Average price increases were driven principally by increases in property insurance rates and financial and professional lines — as was the situation with the first quarter, according to the Global Insurance Market Index released by global insurance broker Marsh.
Marsh said the increase was the largest since 2012 and follows increases of 14% in the first quarter and 11% in the fourth quarter of 2019.
Prices were up in all geographic regions. The U.S. (18%), UK (31%), Continental Europe (15%), and Pacific (31%) regions all had double-digit pricing increases, largely driven by increases in property and directors and officers (D&O) coverages.
Pricing for smaller organizations generally went up less than for midsize to large risks, according to Marsh.
Global property insurance was up 19% and global financial and professional lines were up 37%, while global casualty pricing was up 7% on average.

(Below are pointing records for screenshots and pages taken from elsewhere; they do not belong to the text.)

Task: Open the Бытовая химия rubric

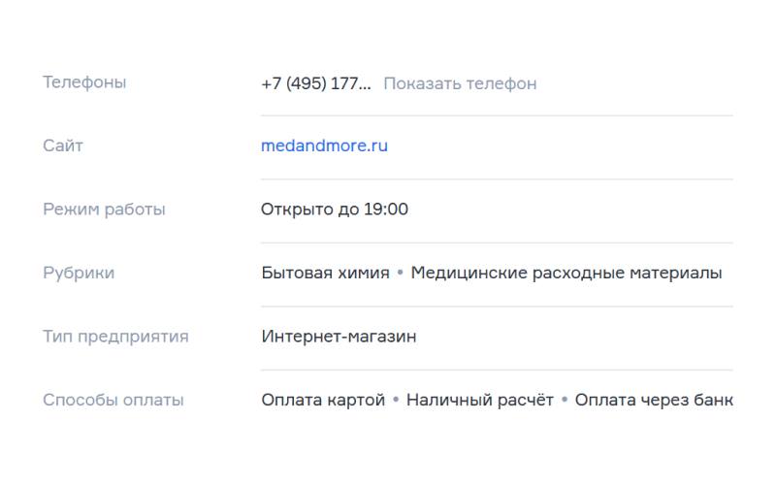Action: click(x=325, y=274)
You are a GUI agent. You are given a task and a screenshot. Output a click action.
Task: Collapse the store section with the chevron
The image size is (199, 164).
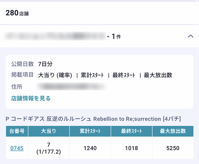pos(191,36)
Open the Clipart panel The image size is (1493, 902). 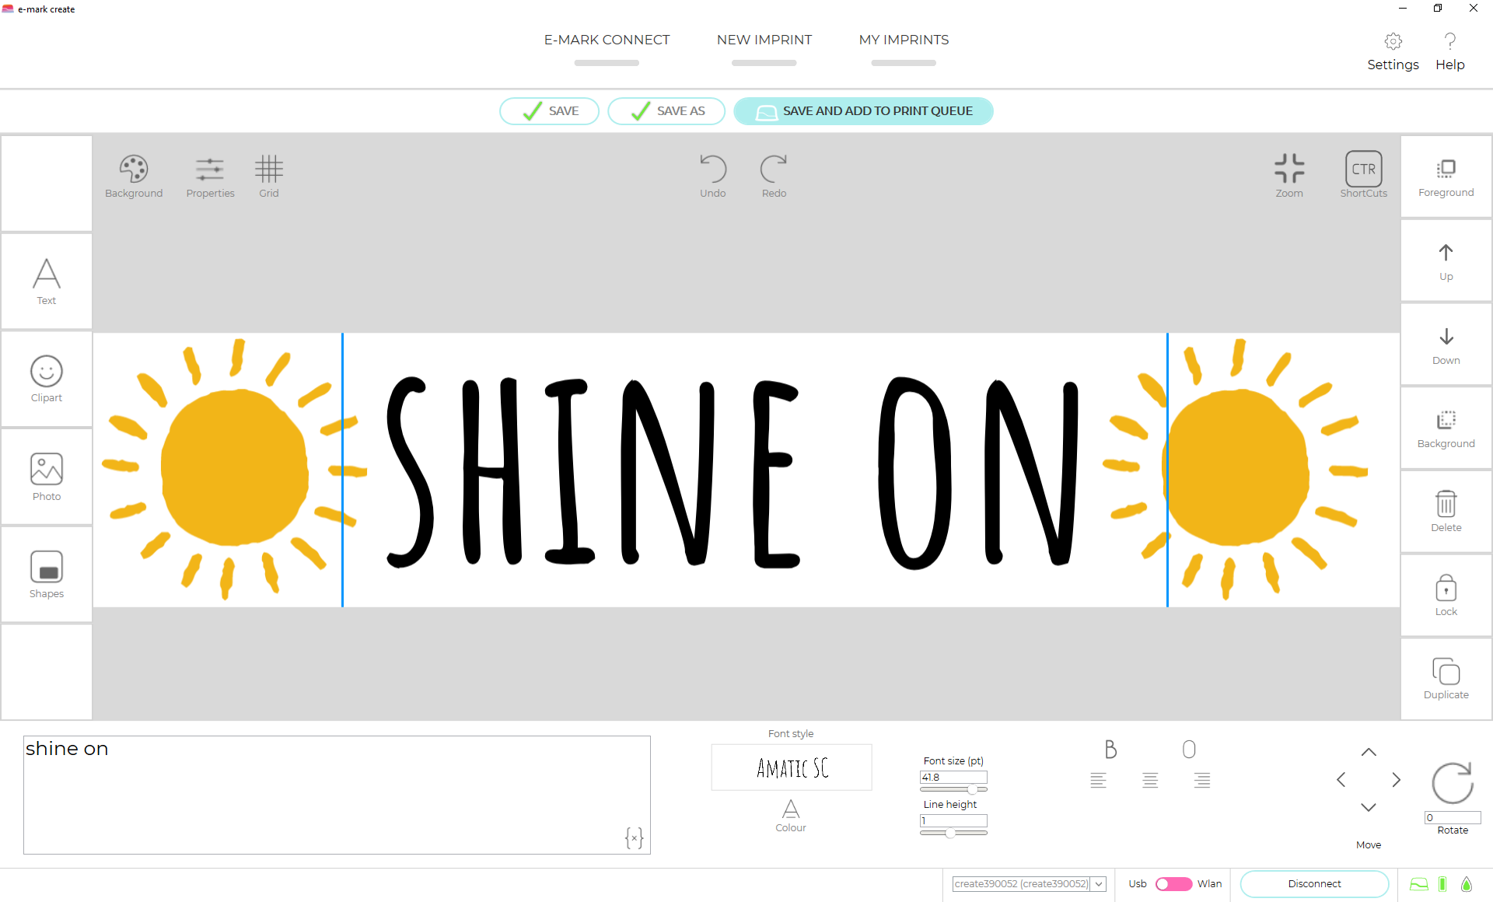[46, 379]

Property pricing in the U.S. increased 22% in the quarter, with many accounts getting even bigger increases. U.S. casualty pricing was up 8% in the quarter. Workers’ compensation pricing fell 2%.
“Overall, underwriters continue to push for higher levels of pricing increases due to the combined effects of social inflation pressures, persistently low yields, and a number of large underwriting losses, including from COVID 19,” the report says. “While capital remains adequate in most lines, insurers’ risk appetite is reduced as they are increasingly cautious in an uncertain environment.”

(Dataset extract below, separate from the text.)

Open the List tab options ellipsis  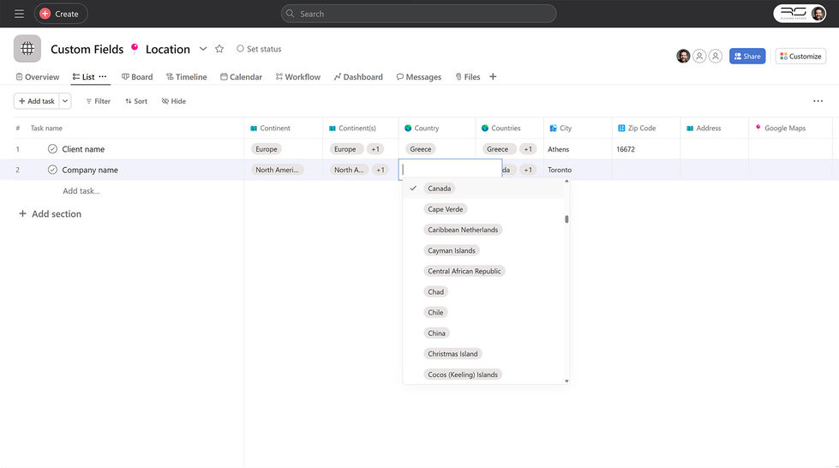point(103,76)
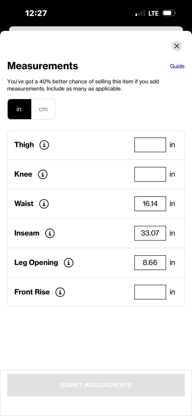192x416 pixels.
Task: Show Waist measurement info icon
Action: tap(44, 204)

Dean Klisura, president, Global Placement and Advisory at Marsh, said that while pricing movements in the quarter were affected by COVID-19, other large losses contributed to overall pricing pressures. He forecasts that this will continue. “As insurers continue to work through claims in property and directors and officers, and with the full cost of COVID-19 still developing, upward pressure on pricing is anticipated for the balance of 2020,” Klisura said.
Other findings from the Marsh survey:
- Certain D&O markets saw large increases. For example, U.S. public company D&O prices were up 59% on average, with more than 90% of clients experiencing an increase. In the UK, D&O pricing increases average over 100%. A similar situation exists in Australia, where a lack of competition has resulted in capacity shortage.
- Flow into both the London and Bermuda markets was noticeably higher than in prior quarters as clients sought more options.
- Deal structure parameters — for example, limits and deductibles — showed little change from the prior quarter.
- The excess liability market was up 21%, influenced by concerns of increasing claim severity.
- Auto pricing increased 10%, with over 75% of clients experiencing an increase.